UC Statewide IPM Program
HIGHLIGHTS

Pacific spider mite
Many Pacific spider mite six-legged larvae from a commercial insectary. Photo by Jack Kelly Clark.

Refining IPM for spider mites

Growers in the San Joaquin Valley are all too familiar with how the Pacific spider mite can wreak havoc on their tree crops. To effectively manage the mite, they need to use a full arsenal of cultural, biological, and chemical controls. Recently, however, eight new miticides were registered for use, giving scientists a chance to reevaluate the way all of these control options are integrated into a season-long IPM program.

UC IPM and Entomology Advisor David Haviland has spent the last three years developing information on spider mite IPM. His initial efforts helped define the pros and cons of new miticides and to functionally categorize them. For example, miticides containing etoxazole, spirodiclofen, hexythiazox, and clofentazine are all mite growth regulators that work relatively slowly, but provide long residual effects on mites when populations are low early in the season. On the other hand, miticides containing bifenazate, fenpyroximate, and acequinocyl all work by direct contact on mites and provide excellent knock-down capabilities late in the season.

Haviland is now expanding on this initial work to develop season-long approaches to mite management that incorporate the best use timings of each miticide with information on biological control and treatment thresholds. These approaches are being evaluated in large-scale trials that have incorporated more than 250 acres of almonds over the past two years. 

Results from these trials have helped answer key questions such as whether preventive abamectin treatments are still needed in almonds, and whether new reduced-risk alternatives to propargite can be used effectively.

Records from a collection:
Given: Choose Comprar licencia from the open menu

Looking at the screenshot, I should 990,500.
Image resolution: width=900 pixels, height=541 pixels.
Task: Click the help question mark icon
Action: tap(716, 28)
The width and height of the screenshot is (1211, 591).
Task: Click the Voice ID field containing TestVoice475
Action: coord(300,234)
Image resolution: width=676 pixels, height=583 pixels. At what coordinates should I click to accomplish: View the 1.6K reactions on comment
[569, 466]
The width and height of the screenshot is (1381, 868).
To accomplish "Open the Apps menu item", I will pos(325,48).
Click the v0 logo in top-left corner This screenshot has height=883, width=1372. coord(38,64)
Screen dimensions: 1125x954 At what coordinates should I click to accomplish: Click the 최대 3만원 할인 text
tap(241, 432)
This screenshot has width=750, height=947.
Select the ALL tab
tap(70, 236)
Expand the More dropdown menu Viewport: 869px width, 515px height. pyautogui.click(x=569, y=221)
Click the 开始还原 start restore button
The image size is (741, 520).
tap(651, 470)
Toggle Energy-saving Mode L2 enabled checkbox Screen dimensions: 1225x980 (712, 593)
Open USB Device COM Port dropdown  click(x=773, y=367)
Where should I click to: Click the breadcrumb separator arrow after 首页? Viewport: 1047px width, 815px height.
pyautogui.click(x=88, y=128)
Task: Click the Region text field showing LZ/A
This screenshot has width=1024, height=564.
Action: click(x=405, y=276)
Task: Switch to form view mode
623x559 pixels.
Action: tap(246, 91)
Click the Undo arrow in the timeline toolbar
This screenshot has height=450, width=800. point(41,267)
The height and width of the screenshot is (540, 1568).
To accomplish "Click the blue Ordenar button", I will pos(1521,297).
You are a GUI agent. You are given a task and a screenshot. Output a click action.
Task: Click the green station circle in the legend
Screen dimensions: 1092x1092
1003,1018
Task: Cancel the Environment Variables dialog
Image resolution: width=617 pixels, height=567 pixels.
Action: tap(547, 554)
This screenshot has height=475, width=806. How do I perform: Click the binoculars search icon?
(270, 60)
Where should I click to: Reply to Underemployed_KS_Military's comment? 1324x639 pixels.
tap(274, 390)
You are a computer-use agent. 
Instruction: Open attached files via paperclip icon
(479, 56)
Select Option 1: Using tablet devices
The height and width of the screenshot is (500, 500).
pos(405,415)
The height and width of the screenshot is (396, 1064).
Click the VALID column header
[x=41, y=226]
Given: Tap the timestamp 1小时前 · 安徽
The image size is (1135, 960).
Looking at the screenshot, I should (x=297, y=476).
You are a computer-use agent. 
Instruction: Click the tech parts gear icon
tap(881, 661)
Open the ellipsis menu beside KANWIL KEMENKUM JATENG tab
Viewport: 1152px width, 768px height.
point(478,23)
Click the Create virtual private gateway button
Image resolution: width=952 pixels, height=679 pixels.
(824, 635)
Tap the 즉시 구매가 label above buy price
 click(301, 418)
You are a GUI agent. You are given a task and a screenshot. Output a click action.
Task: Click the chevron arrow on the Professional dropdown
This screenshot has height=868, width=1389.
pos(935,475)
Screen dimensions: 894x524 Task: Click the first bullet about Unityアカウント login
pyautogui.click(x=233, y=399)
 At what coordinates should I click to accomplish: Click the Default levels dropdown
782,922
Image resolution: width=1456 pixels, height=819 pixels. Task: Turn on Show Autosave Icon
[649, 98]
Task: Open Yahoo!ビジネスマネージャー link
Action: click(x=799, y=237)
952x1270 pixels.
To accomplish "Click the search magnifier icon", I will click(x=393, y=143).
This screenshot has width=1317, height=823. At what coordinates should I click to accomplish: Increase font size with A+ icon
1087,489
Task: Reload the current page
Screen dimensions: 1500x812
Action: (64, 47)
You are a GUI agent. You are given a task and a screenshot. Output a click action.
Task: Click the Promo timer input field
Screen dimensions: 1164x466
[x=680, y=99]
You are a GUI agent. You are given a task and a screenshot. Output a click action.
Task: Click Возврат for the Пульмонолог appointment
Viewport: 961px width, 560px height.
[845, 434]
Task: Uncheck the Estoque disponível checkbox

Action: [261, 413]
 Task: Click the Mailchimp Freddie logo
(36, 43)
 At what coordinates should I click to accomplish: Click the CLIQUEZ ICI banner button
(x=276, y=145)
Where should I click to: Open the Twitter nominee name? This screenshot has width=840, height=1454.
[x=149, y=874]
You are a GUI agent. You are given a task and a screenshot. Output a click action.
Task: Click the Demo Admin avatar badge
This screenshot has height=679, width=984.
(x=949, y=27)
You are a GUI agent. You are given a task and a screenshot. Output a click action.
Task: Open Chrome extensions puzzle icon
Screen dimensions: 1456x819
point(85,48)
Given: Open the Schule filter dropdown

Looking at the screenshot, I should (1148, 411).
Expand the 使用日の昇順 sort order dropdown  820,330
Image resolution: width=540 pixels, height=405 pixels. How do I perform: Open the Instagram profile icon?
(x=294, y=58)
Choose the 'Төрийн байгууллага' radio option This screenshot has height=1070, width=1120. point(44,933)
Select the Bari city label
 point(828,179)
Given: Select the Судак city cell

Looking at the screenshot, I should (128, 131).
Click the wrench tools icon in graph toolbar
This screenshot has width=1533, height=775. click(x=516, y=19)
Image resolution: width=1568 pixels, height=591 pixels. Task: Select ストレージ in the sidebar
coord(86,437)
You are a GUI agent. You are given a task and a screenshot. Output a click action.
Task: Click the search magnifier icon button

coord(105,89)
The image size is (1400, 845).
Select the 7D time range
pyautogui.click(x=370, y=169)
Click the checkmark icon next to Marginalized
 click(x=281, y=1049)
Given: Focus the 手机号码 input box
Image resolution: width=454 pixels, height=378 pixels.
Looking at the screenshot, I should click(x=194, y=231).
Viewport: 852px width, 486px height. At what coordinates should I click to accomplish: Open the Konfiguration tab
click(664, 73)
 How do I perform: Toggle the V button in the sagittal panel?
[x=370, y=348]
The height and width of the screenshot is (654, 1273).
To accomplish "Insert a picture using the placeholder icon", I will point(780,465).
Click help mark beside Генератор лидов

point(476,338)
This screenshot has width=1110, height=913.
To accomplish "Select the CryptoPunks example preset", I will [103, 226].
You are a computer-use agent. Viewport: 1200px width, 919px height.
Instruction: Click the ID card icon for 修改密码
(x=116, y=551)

* Problem description: From the passage on spider mite IPM above, extract everything from "Results from these" down to "be used effectively.", copying the words unchanged.

* Result:
Results from these trials have helped answer key questions such as whether preventive abamectin treatments are still needed in almonds, and whether new reduced-risk alternatives to propargite can be used effectively.